In this step, iterative EO is used to orient all seven edges. Determine your edge orientation case, perform the algorithm, and repeat that process until all of the edges are oriented. During this edge orientation process an L/R edge can be positioned. This is easy because, just as in LSE, there will always be at least two L/R edges within the U and M layers. Surprisingly, this is the first development of iterative EO for L7E. I suppose it does seem during initial thoughts that it would be complex because there are two empty edge slots on the right side and the question arises of when to use slice moves and when to use wide moves. But it turns out that it is very simple. One of the empty edge slots will be at FR or BR. If the edge there is oriented, then the iterative EO is exactly the same as in LSE. If it is misoriented, then slice turns or wide turns can be used to set up to an arrow EO case (of which there are a few types).

View algorithms

LR

Next the remaining L/R edges are solved. This can be performed intuitively. But it is best to learn the best or most ergonomic solutions for each case. During the previous EO step, an edge should have been placed. This edge will be either in its correct slot or in another slot. Algorithms are provided for a couple of situations. There are 30 algorithms each, for a total of 60 counting the solved state.

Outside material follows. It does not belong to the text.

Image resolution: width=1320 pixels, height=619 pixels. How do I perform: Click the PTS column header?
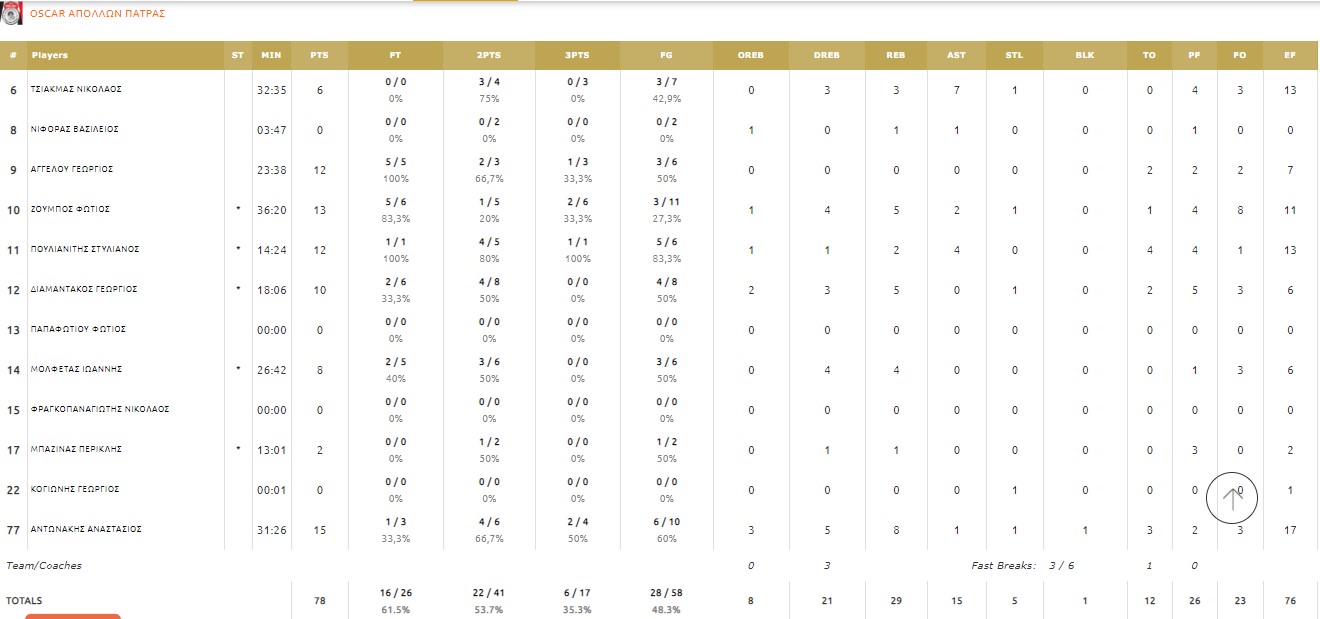[319, 55]
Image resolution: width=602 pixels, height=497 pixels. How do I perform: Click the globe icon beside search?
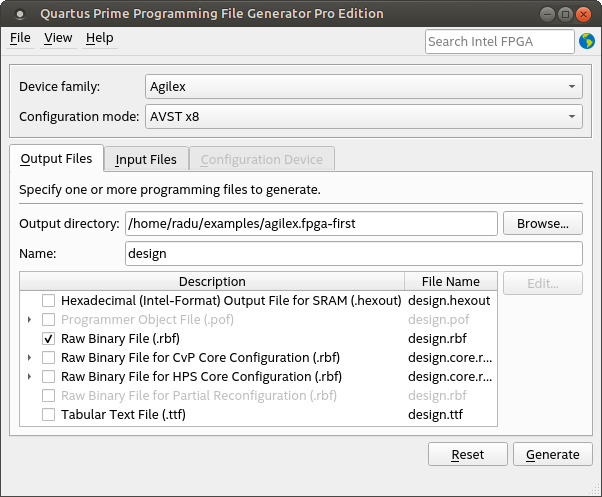click(x=586, y=41)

This step also works when UF/UB edges have been solved during EO. More can be developed for other edge situations. Especially useful would be cases where an edge wasn't slotted during EO and when it makes more sense in the current corner situation to solve the UF+UB edges instead.

View algorithms

M Slice

In the final step, permute the M slice edges. These are the same cases as in Roux LSE and there are only a few. 3-cycles, bars, and dots.

L7EOLR

For LSE there is EOLR for further reducing the movecount. Two types of EOLR exist. One, simply called EOLR, which orients the edges and places the two LR edges at DF+DB. And then there is EOLRb which orients the edges and solves the LR edges. The same can be done here in L7E. An interesting thing is that in L7E there will always be at least two LR edges within the U layer and M slice. Sometimes all three LR edges will be there. So that gives the user options during EOLR to decide which two edges to place at DF+DB or solve. When the empty R layer edge slot is oriented it is the same number of EOLR cases as in LSE. When the edge slot is misoriented, it will be pretty much the same as well. Something that should be analyzed is how much of a reduction in movecount EOLR would provide over the primary steps of EO+edge > LR edges > M slice permutation.

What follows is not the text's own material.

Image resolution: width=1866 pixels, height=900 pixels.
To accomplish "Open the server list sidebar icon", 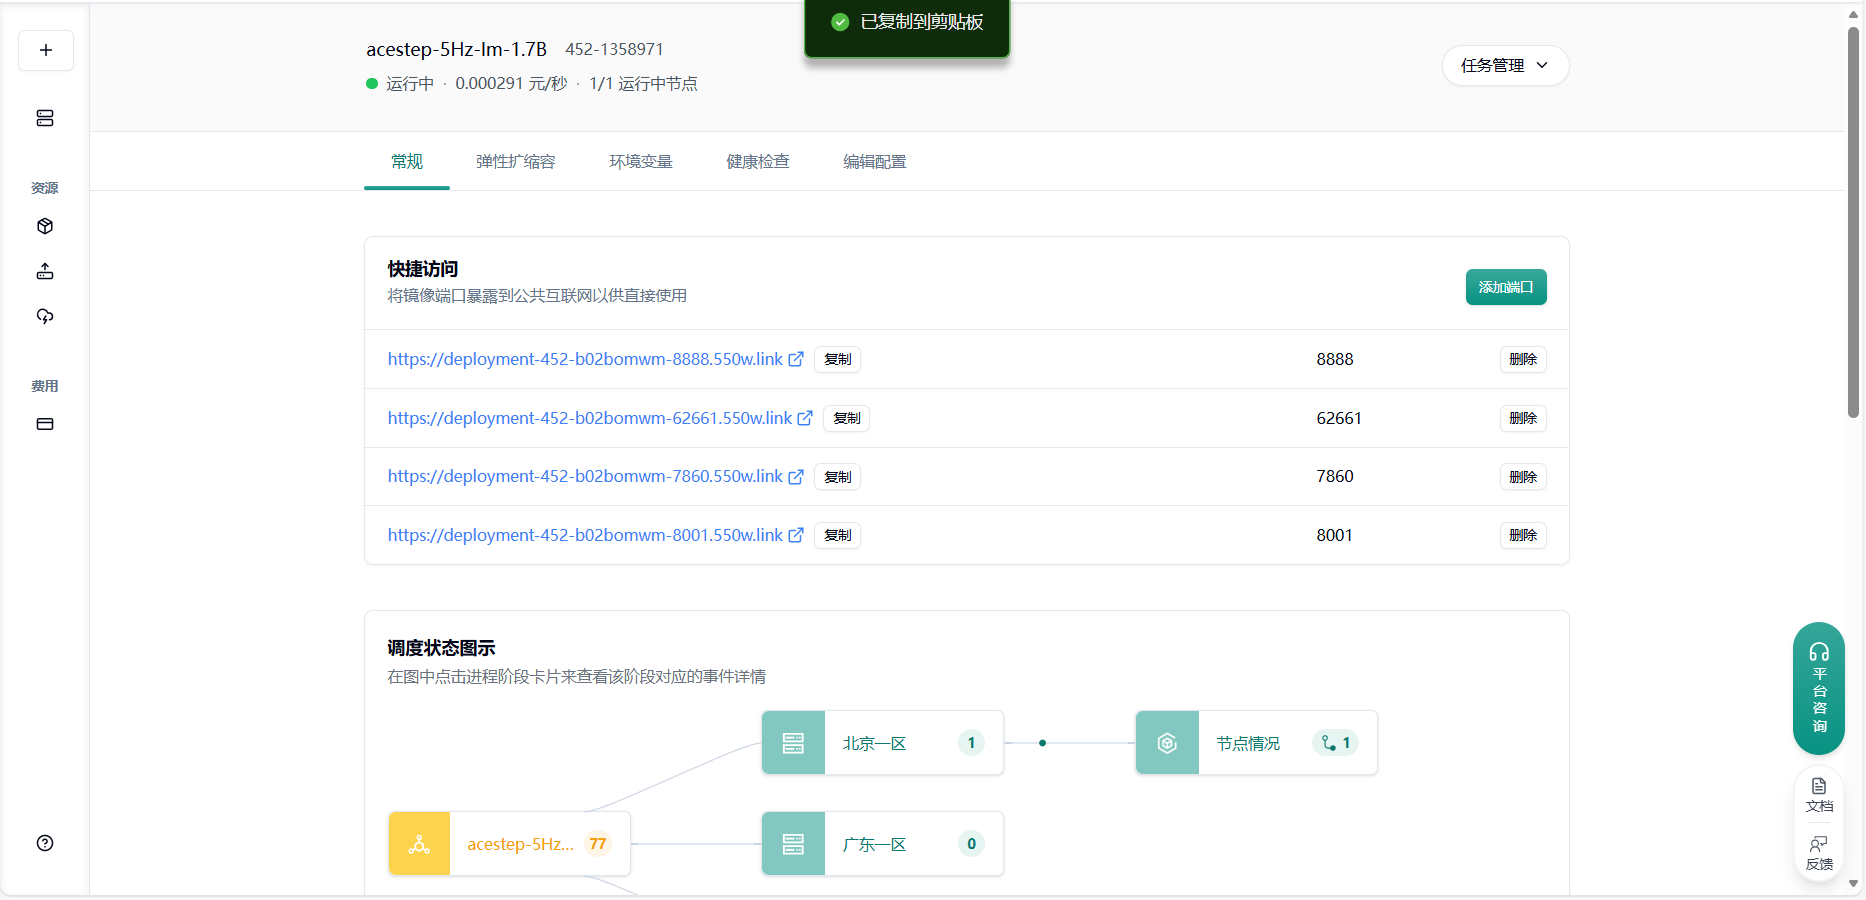I will (45, 118).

The way EOLR should work here is likely the below steps:

For the first step, there are a few interesting things to consider. The sequence of moves doesn't necessarily have to place the last two L/R edges on the D layer. It can stop at the point where they are above and below each other at UF+DF or UB+DB. This can allow for useful cancellations. Also, the edge that is solved doesn't really have to be an L/R edge. It can be any U layer edge and the initial transformation state will be turned into a different one temporarily while continuing with placing EO + the relative L/R edges. Finally, EOFB works here just as it does in Roux.